▶ [PROVIDED PASSAGE]:
Hyderabad: “I hope this is just a beginning, it’s good for the growth of rowing in our country,” said a happy Ismail Baig, national coach after his 17-year-old disciple D Sai Raju’s won a bronze in the Asian Rowing Championship which concluded in Pattaya, Thailand on Friday.
For a country where rowing is not the most popular of sports, Sai’s achievement is an eye-opener of sorts. The 17-year old Sai under the tutelage of Ismail, who is also the State coach, has been doing the rounds in the national arena for some time. But the Visakhapatnam-born lad made a giant leap with a surprise gold at the Asian meet taking his game to another level.
Ismail though wants to take it slow and he has reasons to comply. “It takes time to sink in, that too when it’s by players who are under-18 years. He is still young and needs to better his performances and be more consistent,” he explained.
Sai is just one among many promising talented rowers from the State, according to the national coach. “We have Geetanjali Gurugubelli and Hemalatha Bedda who are coming up. They both are in the junior-category. Hemalatha is only 12 years old, but is a capable competitor in the junior section,” he continued.
The State now has stood out with its consistent and increasing contribution in the number of players to the national side over the past three years. The national side which took part in the Sub-Junior Asian championship earlier this year had four State rowers.
“In 2014, we started digging for talents. And we needed players who took it competitively. That’s when we came up with setting up a grassroots system and making them ready for the big stage,” the coach said.
Ismail and his crew of coaches started handpicking talents from the Telangana Sports School in Hakimpet. And soon results followed. Sai was one such talent, who belonged to the first batch.
“Rowing is a costly sport. Moreover we don’t have a culture in schools where rowing is a sport. You need physical strength to handle all the weight which you can only when you are ten or 11 years,” he explained.
Ismail and his team selected young kids in the sub-junior and junior sections to groom them into future stars. In three years’ time State rowers have won 40 medals that too in the international stage- a significant development which according to Ismail is not one to be left out easily.

▶ [DATA EXTRACTS]:

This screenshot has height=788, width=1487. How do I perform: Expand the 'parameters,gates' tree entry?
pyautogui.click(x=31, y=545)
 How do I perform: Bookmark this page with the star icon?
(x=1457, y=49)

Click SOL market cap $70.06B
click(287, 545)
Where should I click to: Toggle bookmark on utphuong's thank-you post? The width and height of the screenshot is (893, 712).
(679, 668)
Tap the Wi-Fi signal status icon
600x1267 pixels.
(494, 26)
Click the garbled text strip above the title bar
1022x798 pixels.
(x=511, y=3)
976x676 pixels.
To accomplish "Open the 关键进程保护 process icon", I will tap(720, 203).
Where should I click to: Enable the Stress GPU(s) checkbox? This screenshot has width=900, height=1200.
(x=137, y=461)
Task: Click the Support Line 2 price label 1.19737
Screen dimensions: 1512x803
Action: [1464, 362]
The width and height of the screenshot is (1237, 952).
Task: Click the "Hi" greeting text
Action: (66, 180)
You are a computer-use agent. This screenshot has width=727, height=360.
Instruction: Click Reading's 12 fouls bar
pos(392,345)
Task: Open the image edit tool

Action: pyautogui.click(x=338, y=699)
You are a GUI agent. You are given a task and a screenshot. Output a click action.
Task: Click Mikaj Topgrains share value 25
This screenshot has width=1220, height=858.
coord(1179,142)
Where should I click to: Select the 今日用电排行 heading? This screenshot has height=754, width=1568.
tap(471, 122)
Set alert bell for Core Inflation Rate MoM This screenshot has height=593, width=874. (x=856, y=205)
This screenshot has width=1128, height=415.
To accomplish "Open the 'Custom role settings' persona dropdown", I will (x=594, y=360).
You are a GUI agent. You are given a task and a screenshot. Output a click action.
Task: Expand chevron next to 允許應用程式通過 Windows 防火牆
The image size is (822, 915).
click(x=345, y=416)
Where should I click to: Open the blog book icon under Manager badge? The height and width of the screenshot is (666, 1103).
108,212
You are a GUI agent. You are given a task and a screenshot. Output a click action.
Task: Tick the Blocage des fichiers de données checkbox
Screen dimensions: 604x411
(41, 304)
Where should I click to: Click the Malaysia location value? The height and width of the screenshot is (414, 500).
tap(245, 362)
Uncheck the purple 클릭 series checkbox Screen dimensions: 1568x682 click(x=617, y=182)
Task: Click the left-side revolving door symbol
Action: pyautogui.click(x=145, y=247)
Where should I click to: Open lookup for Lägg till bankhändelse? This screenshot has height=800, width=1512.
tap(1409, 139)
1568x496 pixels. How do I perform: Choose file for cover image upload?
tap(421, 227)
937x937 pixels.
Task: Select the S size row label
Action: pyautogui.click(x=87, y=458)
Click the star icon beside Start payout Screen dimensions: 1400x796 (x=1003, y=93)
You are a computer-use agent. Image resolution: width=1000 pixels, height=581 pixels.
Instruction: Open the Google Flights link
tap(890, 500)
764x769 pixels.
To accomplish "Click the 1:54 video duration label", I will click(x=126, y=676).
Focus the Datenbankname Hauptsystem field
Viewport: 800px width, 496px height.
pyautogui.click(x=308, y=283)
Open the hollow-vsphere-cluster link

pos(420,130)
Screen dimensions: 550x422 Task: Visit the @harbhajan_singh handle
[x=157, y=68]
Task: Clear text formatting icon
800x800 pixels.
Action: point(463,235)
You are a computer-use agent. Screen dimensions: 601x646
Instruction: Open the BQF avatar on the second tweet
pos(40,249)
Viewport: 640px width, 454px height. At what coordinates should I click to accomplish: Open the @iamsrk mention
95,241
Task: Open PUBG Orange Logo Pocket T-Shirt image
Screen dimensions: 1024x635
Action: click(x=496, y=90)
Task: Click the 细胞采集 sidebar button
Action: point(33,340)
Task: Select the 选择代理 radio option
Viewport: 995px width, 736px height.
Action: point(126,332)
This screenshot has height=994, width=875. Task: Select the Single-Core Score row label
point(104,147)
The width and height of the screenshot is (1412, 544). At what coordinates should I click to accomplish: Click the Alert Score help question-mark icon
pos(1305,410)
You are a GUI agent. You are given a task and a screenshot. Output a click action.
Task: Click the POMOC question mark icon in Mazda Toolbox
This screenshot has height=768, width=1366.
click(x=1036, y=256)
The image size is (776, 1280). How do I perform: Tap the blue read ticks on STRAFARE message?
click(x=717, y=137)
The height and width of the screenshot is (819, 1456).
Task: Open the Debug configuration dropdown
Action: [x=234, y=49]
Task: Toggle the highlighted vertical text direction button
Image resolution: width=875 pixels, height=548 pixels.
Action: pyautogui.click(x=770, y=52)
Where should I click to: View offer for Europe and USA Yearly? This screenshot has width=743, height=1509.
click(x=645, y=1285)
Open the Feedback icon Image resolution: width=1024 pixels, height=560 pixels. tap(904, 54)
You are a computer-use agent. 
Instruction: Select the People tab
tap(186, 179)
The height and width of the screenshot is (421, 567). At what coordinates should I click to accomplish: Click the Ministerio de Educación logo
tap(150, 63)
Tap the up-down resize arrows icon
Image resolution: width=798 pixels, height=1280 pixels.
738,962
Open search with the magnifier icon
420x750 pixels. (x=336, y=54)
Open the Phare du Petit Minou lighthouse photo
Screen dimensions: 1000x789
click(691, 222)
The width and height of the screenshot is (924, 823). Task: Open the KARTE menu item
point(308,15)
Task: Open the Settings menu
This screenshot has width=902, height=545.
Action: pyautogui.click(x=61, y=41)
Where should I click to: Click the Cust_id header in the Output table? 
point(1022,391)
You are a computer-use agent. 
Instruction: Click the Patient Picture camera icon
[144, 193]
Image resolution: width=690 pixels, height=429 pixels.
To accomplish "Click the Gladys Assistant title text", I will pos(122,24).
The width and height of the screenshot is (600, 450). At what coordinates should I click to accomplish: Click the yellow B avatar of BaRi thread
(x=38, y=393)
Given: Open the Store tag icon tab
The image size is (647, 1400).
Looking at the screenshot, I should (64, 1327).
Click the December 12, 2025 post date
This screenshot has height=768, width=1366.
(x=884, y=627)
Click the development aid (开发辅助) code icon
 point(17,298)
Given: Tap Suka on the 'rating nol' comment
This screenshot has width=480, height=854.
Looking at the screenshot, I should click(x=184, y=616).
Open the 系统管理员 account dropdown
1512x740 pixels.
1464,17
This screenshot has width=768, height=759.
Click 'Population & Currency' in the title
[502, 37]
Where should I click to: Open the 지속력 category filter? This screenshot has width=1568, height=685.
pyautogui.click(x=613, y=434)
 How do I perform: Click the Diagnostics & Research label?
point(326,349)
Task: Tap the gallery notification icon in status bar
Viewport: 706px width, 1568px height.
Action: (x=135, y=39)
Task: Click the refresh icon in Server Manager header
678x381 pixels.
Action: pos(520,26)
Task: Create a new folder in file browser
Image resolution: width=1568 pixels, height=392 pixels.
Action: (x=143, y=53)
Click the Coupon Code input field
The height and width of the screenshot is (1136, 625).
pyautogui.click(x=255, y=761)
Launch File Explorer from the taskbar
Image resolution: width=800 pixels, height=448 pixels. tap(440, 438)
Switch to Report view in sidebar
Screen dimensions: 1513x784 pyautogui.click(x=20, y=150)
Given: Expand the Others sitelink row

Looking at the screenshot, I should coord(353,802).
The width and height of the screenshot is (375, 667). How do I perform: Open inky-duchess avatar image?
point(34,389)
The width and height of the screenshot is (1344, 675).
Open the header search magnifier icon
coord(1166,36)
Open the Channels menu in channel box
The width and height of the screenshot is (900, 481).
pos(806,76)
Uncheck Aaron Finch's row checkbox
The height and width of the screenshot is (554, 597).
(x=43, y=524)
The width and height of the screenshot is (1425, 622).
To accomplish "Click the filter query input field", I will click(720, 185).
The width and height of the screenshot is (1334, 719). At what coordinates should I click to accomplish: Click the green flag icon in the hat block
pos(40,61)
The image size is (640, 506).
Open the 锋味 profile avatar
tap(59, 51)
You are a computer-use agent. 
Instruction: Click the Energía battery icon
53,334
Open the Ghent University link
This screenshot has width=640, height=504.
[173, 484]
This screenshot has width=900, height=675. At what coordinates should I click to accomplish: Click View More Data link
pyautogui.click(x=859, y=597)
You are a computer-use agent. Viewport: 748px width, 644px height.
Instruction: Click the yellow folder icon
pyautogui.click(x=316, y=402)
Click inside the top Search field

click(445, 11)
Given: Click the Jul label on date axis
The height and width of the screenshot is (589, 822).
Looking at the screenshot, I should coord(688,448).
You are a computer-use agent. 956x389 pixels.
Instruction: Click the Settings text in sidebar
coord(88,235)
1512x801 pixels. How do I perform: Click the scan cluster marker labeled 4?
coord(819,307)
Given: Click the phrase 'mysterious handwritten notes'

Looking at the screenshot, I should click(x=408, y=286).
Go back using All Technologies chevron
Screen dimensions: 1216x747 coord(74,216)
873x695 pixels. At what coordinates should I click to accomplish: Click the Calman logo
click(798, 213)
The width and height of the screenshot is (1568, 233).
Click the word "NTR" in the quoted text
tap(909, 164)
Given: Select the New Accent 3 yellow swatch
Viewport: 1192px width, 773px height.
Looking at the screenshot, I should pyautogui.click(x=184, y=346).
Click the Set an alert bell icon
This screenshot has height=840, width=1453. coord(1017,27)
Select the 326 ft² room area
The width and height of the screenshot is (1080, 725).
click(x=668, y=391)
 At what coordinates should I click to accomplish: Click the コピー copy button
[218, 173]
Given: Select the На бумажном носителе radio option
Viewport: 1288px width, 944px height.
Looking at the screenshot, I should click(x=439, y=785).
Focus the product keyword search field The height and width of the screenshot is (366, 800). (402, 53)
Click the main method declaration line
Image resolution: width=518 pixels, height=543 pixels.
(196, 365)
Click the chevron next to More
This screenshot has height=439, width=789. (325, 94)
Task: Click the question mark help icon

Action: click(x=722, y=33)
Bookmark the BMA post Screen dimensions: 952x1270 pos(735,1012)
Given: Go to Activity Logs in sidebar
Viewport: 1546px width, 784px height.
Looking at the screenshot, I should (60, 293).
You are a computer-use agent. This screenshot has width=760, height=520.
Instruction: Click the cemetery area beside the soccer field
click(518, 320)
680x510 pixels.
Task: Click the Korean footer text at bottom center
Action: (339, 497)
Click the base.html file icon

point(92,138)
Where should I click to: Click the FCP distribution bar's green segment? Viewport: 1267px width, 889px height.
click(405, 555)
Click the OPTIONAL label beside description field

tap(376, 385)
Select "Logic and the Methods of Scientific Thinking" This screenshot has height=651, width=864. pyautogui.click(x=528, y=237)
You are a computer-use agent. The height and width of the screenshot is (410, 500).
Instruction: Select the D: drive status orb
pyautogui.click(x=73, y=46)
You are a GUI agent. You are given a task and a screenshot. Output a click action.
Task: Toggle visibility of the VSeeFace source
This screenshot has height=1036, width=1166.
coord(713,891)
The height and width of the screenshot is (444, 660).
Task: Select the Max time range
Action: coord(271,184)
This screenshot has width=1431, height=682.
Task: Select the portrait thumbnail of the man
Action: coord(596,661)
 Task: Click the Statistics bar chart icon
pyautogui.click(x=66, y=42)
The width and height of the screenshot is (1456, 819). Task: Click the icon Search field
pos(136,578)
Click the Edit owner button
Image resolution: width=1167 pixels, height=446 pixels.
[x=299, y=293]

▶ [EXERCISE INSTRUCTIONS]:
1. In the rowing article, where did Ismail and his coaches start handpicking talents?
2. Continue the article about rowing from its final sentence.

▶ [SOLVED TASKS]:
1. At the Telangana Sports School in Hakimpet.

2.
“See when India participated in 2004 Olympics in Greece, our Indian side finished 24th among 30 other countries, while in Rio we finished 13th. It’s a steady growth. But it is change, in a country where rowing has no roots. It’s more of a step-by-step procedure,” the coach continued.
The coaches are also strict in maintaining a proper diet and physical fitness. “Doctors from Sports Authority of India (SAI), Bengaluru come every three months and conduct medical tests.
They send us the result and we take appropriate measure,” Ismail elaborated.
Despite lacking proper funding from the State and the Centre, Ismail and the other coaches work in tandem spending from own pockets to help the kids achieve their dream. Except for space provided by the Rowing Federation of India and Sports Authority of Telangana State (SATS) near the Hussain Sagar Lake, they are entirely in need of sponsors.
“It is hard, money is never sufficient. They do give us but a very meager amount. It’s a costly sport. I wish it changes. We have a meeting soon with SAI,” he said.
What excites the coach further is a lot of civilians have taken up the sport which earlier used to be a one taken up by army or policemen. “We now have many civilian kids practicing with us.
It’s a big comfort knowing people are following it and coming forward,” the Dronacharya awardee concluded with a smile.